La Charte déontologique eTIC

En vue d’apporter des gages de confiance aux sociétés belges qui souhaiteraient faire appel à un fournisseur TIC, la profession a arrêté en 2004 une charte déontologique.

Baptisée « charte eTIC », ce document, signé par près de 1000 fournisseurs au Benelux et en France, contraint le prestataire TIC, dès l'établissement de l'offre, à aborder avec son client une série de points importants qui, s'ils n’avaient pas été clarifiés, pourraient ultérieurement être sources de litiges. En poussant à ce dialogue, elle conduit à l'établissement de contrats plus équilibrés, qui passent mieux l'épreuve du temps et surtout dont les deux parties ont bien cerné la portée.

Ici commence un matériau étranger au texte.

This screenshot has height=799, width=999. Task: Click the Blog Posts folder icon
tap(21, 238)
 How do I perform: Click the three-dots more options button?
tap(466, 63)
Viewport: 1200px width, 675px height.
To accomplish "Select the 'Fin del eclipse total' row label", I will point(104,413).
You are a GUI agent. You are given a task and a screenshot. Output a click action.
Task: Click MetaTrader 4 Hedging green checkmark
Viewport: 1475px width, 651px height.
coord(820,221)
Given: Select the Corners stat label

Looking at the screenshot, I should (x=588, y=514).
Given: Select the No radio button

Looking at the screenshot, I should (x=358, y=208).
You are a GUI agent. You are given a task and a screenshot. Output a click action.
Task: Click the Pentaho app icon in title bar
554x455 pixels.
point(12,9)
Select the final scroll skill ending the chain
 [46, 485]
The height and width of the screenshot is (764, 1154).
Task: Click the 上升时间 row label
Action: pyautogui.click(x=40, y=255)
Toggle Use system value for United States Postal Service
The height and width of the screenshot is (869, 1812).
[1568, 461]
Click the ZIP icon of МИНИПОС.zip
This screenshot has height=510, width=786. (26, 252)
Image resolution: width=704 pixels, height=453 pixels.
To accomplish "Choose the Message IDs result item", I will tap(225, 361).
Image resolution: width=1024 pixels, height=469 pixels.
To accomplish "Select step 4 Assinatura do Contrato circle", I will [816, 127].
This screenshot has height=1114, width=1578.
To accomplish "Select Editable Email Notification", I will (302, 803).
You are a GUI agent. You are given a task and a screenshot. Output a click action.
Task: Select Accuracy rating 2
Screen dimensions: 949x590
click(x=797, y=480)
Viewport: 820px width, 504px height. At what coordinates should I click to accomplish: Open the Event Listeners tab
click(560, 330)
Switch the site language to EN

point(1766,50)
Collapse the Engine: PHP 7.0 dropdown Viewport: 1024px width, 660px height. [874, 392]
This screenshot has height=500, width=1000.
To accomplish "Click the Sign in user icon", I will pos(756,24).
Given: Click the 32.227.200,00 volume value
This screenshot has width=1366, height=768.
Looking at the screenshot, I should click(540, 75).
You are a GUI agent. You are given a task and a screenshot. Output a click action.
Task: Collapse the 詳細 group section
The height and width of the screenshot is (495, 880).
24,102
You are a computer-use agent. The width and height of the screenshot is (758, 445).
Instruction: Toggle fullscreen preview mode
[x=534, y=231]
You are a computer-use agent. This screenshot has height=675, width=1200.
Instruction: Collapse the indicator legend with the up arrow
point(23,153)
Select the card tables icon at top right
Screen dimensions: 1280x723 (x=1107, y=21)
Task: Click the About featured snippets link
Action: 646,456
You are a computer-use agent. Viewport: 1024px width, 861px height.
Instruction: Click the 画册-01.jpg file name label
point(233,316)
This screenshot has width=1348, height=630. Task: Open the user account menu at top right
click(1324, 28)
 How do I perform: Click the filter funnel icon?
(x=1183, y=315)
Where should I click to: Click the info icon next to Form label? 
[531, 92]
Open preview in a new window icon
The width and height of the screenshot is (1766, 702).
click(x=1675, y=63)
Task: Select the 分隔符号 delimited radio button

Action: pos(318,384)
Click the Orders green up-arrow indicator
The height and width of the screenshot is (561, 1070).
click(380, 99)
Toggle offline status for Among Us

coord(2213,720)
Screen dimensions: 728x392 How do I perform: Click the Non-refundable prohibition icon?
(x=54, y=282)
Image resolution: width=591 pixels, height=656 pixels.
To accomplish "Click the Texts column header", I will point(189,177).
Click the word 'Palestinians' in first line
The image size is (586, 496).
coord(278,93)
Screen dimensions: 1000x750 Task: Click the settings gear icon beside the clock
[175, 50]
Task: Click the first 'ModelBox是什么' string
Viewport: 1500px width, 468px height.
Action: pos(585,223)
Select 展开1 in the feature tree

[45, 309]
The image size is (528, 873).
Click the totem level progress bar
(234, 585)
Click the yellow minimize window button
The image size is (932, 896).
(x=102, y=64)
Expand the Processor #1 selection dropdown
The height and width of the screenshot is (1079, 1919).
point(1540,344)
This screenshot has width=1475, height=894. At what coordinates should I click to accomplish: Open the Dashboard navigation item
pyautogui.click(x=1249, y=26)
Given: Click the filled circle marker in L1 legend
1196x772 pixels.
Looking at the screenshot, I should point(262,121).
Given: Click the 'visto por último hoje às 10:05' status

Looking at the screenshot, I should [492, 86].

Cette charte apporte ainsi un socle de confiance au niveau des aspects contractuels de la relation contractuelle, mais ne garantit bien évidemment pas que le fournisseur sera en mesure de répondre adéquatement aux attentes définies par le client, par exemple au niveau du prix, de la méthodologie, de la compétence et de la qualité des prestations techniques. Lors du processus de sélection d'un fournisseur, il appartient donc au client d'exiger aussi par exemple des tests, certifications "qualité", références, garanties bancaires,... en rapport avec ses attentes.

Gestion des plaintes

L’intérêt du dispositif est de ne pas se limiter à de belles déclarations d’intention, mais de dissuader tout écart à la Charte. Ainsi des sanctions déontologiques peuvent être prises en cas de non respect, pouvant aller jusqu’au retrait du droit d'utiliser la marque "eTIC".

La Charte eTIC doit donc être considérée également comme un levier extra-judiciaire pour trouver une solution à un éventuel litige.